Robusta KRR w/ GMP
- 3 minutes read - 493 wordsI’ve been spending time recently optimizing Ackal’s use of Google Cloud Logging and Cloud Monitoring in posts:
- Filtering metrics w/ Google Managed Prometheus
- Kubernetes metrics, metrics everywhere
- Google Metric Diagnostics and Metric Data Ingested
Yesterday, I read that Robusta has a new open source project Kubernetes Resource Recommendations (KRR) so I took some time to evaluate it.

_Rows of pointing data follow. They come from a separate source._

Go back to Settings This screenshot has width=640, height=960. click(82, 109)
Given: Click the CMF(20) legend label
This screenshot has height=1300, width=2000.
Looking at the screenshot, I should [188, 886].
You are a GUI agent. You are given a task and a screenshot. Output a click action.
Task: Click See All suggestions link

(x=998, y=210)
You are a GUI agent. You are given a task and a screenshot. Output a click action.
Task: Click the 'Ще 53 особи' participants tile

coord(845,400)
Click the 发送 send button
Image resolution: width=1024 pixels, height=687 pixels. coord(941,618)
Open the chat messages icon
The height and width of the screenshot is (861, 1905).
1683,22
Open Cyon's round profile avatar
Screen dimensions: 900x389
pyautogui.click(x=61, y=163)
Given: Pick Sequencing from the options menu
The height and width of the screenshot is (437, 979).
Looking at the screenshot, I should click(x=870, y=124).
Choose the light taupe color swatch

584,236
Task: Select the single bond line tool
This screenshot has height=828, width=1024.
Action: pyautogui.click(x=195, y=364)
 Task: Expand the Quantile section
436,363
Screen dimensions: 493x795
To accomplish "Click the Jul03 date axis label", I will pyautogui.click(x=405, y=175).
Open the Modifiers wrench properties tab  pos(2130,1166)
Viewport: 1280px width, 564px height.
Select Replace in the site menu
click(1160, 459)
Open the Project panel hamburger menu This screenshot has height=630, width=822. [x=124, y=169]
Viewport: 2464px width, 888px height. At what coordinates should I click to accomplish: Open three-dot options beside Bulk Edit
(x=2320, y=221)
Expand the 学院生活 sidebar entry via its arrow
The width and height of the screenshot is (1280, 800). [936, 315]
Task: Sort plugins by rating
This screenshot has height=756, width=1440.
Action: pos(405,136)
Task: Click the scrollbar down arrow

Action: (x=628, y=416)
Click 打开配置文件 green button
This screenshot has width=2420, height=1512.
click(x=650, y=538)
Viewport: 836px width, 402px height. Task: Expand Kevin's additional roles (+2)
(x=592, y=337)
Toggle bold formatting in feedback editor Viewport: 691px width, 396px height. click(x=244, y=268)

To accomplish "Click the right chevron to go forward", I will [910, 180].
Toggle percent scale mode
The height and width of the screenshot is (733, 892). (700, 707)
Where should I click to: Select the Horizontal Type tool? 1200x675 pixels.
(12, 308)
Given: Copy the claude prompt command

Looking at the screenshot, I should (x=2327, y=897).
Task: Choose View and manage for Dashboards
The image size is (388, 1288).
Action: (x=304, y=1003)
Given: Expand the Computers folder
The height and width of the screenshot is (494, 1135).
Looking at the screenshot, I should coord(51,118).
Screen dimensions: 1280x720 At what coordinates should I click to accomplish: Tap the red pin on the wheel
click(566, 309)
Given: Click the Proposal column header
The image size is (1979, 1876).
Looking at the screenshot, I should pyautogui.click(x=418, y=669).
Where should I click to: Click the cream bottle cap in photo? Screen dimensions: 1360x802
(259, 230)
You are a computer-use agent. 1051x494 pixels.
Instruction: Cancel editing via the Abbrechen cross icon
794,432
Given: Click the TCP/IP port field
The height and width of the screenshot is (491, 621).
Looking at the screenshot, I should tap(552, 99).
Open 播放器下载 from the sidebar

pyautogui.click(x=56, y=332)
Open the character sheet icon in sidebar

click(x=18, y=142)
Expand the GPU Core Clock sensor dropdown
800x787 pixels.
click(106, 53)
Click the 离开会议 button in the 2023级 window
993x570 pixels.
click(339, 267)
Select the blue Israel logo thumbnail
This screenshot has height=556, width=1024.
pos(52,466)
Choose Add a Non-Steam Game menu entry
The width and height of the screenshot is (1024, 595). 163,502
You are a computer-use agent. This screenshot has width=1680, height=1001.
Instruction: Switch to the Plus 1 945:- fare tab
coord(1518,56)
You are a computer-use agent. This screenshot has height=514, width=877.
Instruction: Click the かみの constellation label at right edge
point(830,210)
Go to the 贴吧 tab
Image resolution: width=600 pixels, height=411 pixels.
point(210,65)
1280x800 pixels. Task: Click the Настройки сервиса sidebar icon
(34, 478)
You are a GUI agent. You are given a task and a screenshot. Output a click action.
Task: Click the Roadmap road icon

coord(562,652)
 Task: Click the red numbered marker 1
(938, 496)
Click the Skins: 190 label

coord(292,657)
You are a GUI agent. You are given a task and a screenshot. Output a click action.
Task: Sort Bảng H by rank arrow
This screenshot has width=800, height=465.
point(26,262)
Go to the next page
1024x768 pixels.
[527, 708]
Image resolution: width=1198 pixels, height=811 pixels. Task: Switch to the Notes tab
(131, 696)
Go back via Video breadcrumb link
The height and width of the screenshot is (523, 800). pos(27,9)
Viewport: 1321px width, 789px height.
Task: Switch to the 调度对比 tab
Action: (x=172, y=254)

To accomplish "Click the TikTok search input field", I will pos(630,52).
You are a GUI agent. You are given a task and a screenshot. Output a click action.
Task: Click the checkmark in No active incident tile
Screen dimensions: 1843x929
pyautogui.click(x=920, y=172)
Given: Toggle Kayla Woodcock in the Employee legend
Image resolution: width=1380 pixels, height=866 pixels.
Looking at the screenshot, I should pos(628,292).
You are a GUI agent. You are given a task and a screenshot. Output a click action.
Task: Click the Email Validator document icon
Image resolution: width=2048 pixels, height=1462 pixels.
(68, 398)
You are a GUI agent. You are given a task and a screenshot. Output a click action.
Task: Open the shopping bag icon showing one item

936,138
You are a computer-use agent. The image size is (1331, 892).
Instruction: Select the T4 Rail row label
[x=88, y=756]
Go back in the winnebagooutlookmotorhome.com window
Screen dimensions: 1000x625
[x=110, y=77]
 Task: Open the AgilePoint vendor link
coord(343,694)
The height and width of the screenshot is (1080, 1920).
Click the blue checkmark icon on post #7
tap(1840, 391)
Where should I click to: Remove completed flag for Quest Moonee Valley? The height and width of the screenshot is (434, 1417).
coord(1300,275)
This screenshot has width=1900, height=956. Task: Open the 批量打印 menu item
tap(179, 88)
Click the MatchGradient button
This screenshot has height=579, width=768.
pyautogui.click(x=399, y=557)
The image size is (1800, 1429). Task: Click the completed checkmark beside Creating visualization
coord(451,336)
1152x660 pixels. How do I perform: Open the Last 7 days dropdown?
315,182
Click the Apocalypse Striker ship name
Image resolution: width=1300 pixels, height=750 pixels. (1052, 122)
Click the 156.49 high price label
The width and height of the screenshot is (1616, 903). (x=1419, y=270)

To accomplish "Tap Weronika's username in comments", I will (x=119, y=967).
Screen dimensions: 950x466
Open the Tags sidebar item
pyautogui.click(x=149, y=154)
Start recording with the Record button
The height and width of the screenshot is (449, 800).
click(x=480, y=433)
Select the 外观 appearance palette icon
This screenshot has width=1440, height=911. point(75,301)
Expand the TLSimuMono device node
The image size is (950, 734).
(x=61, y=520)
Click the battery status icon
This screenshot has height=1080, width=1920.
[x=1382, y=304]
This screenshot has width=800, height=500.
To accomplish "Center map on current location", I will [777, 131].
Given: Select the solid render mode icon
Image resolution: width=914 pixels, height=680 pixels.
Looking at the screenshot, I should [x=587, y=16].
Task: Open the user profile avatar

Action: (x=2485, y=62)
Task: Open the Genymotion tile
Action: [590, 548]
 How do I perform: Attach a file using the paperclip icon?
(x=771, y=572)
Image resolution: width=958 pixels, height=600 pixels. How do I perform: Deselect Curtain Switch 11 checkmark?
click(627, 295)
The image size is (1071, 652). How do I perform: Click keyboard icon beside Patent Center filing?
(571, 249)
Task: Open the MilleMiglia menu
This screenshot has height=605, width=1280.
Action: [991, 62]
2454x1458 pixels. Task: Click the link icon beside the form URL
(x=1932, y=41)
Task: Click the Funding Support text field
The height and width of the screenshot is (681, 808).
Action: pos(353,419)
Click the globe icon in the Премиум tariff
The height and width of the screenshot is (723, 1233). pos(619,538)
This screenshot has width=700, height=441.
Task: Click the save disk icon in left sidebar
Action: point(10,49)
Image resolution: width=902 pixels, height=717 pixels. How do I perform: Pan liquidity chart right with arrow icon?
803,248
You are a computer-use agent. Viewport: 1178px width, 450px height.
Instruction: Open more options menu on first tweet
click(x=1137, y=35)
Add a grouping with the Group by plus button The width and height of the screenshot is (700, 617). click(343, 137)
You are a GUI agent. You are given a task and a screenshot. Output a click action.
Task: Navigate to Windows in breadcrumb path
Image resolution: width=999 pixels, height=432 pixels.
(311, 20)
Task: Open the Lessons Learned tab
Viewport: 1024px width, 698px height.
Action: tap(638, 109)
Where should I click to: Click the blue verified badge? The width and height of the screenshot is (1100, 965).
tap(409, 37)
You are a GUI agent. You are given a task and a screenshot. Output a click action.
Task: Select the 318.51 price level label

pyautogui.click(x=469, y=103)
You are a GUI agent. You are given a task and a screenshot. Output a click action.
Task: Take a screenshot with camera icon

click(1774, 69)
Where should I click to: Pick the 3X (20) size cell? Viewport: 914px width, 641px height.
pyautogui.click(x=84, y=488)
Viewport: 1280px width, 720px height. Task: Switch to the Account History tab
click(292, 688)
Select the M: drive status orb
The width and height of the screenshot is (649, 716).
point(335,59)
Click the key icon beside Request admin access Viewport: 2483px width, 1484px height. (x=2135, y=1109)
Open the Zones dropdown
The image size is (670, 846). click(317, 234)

This post describes the changes I had to make to get KRR working with Google Managed Prometheus (GMP):
- Enable Kubelet|cAdvisor
- Enable kube-state-metrics
- Create a
ClusterRules
recording rule for KRR’s PromQL for CPU - Revise KRR source to tweak the KRR’s PromQL for Memory
Enable Kubelet|cAdvisor
The GMP configuration file operatorconfig/config
in Namespace gmp-public
needs to be revised (per the instructions) to include:
collection:
kubeletScraping:
interval: 30s
Additionally, and in anticipation of KRR’s PromQL queries, 3 metrics must be included:
collection:
filter:
matchOneOf:
- '{__name__=~"kube_pod_info"}'
- '{__name__=~"container_cpu_usage_seconds_total"}'
- '{__name__=~"container_memory_working_set_bytes"}'
kubeletScraping:
interval: 30s
Enable kube-state-metrics
You will need to apply the configuration described in Install Kube State Metrics.
curl \
--silent \
https://raw.githubusercontent.com/GoogleCloudPlatform/prometheus-engine/main/examples/kube-state-metrics/kube-state-metrics.yaml \
| kubectl apply --filename=-
Create a ClusterRules
KRR uses 2 PromQL queries as described in the repo’s README metrics gathering. The first, corresponding to CPU is defined:
sum(
node_namespace_pod_container:container_cpu_usage_seconds_total:sum_irate{
namespace="{object.namespace}",
pod="{pod}",
container="{object.container}"
}
)
node_namespace_pod_container:container_cpu_usage_seconds_total:sum_irate
is a recording rule that was not present in GMP. It uses 2 metrics (container_cpu_usage_seconds_total
and kube_pod_info
) I was able to find a reference to its implementation:
sum by (cluster, namespace, pod, container) (
irate(container_cpu_usage_seconds_total{job="kubelet", image!=""}[5m])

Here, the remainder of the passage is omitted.